To ask whether the variant Ags can improve the susceptibility to killing by CTLs, we took advantage of the fact that the alanine substitution at Pro82 of NefSF2 resulted in the generation of both VY8-5A and RY11-8A variant Ags. Primary CD4+ cells were transfected with the wild-type or the Ala82 variant nef genes. The cells with the Ala82 variant showed substantially increased susceptibility to killing by both CTL 19-139 and CTL 01-231 (Fig. 5), suggesting that the variant antigenic peptides with slower pMHC decay rendered HIV-infected cells more susceptible to CTL-mediated viral containment.

FIGURE 5.

Effect of an amino acid substitution on CTL killing of Nef-expressing cells. Primary CD4+ cells isolated from an HIV-negative donor (HLA-B*3501+) were transfected with a gene encoding GFP alone, wild-type, or the Ala82 mutant of NefSF2-GFP fusion protein, and then mixed with CTL 19-139 or CTL 01-231 at the indicated E:T ratios.
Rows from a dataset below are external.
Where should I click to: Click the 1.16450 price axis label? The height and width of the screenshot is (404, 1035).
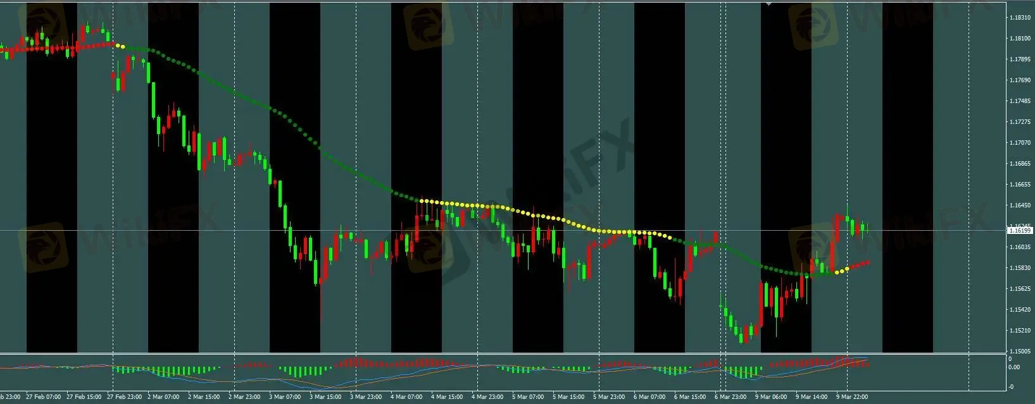(x=1019, y=205)
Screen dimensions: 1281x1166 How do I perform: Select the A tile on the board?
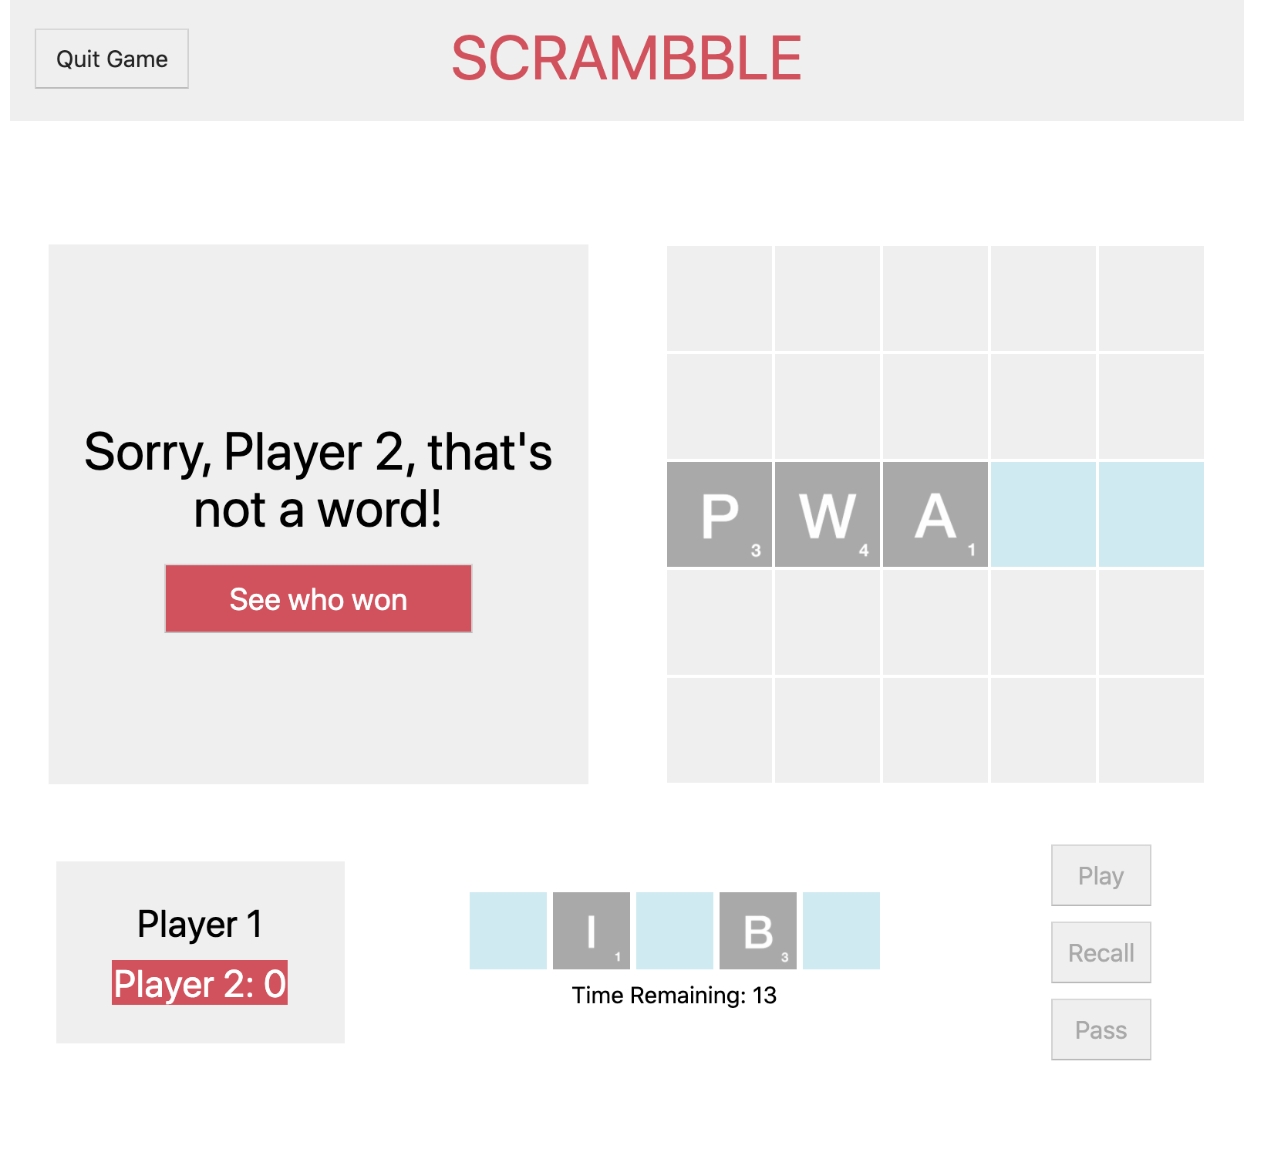tap(935, 514)
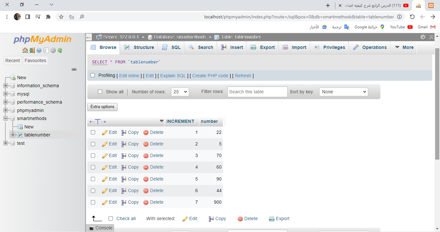
Task: Open the Privileges tab
Action: (329, 47)
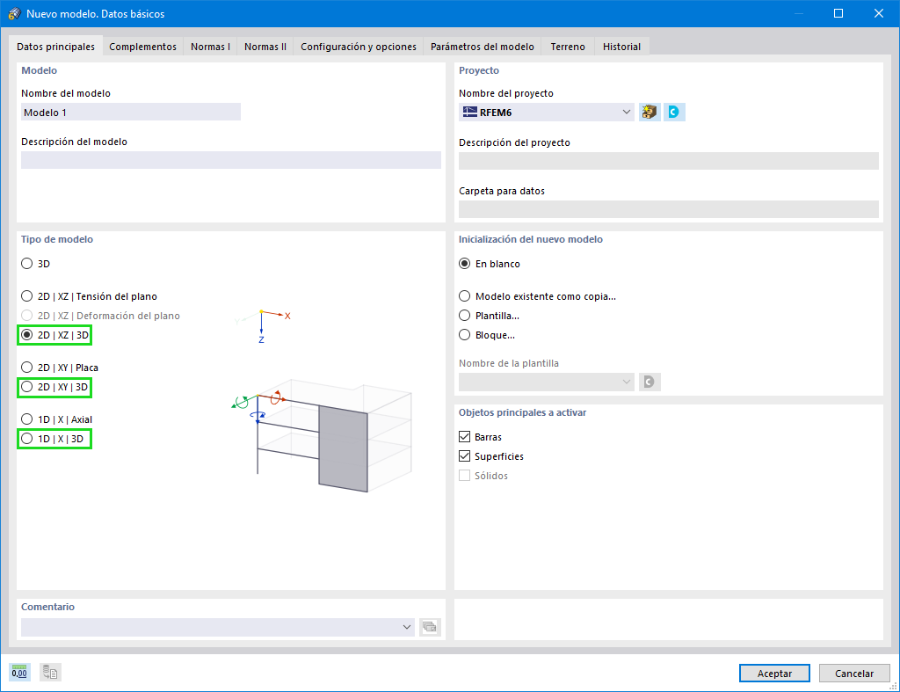
Task: Click the new project icon beside the project dropdown
Action: 649,112
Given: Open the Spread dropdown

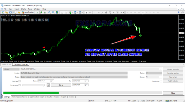Looking at the screenshot, I should coord(160,77).
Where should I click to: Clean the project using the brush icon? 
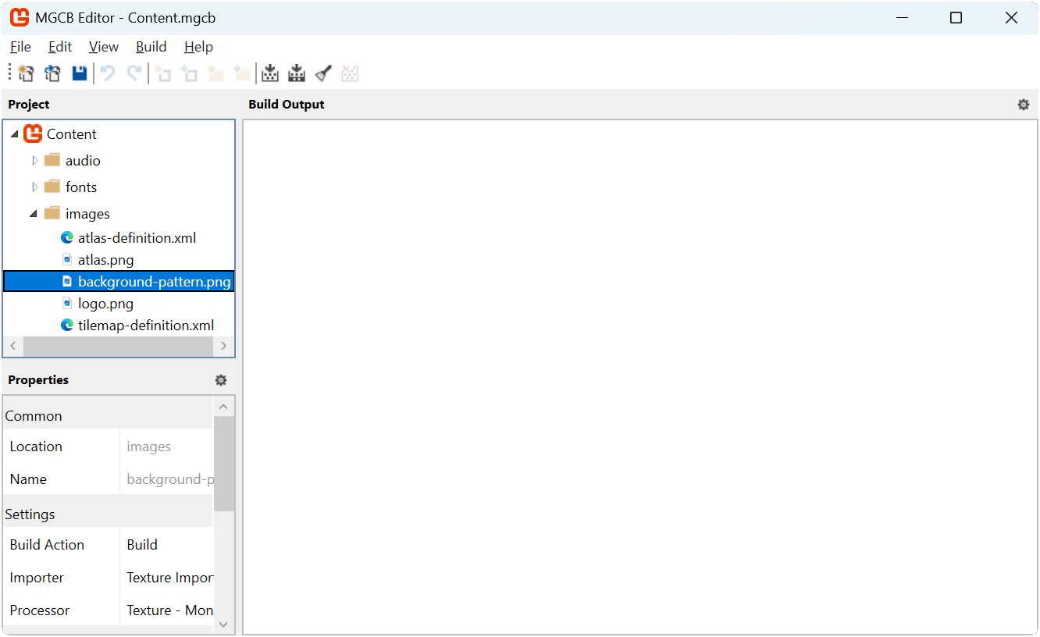point(322,73)
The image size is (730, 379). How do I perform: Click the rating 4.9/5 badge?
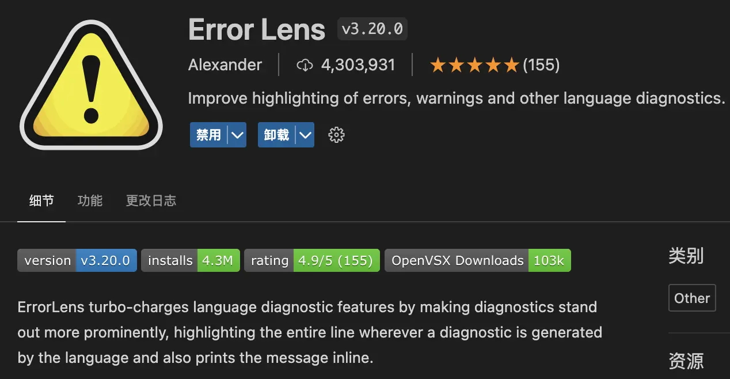(312, 260)
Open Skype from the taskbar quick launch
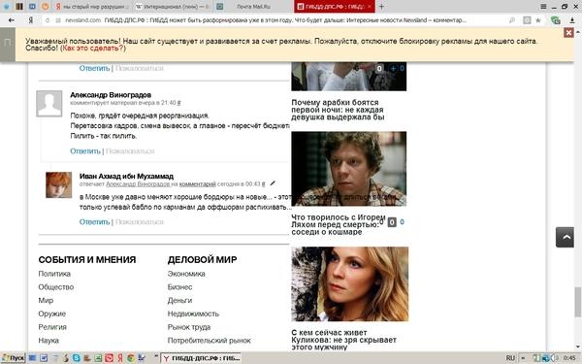 [76, 358]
The transfection efficiency was 60 ± 5% as determined by GFP expression. Cytotoxic activity toward cells expressing GFP alone was always <10%. Data are the means of duplicate assays, An independent experiment using another PBMC donor and another set of CTL clones gave similar results.

FIGURE 5.

Effect of an amino acid substitution on CTL killing of Nef-expressing cells. Primary CD4+ cells isolated from an HIV-negative donor (HLA-B*3501+) were transfected with a gene encoding GFP alone, wild-type, or the Ala82 mutant of NefSF2-GFP fusion protein, and then mixed with CTL 19-139 or CTL 01-231 at the indicated E:T ratios. The transfection efficiency was 60 ± 5% as determined by GFP expression. Cytotoxic activity toward cells expressing GFP alone was always <10%. Data are the means of duplicate assays, An independent experiment using another PBMC donor and another set of CTL clones gave similar results.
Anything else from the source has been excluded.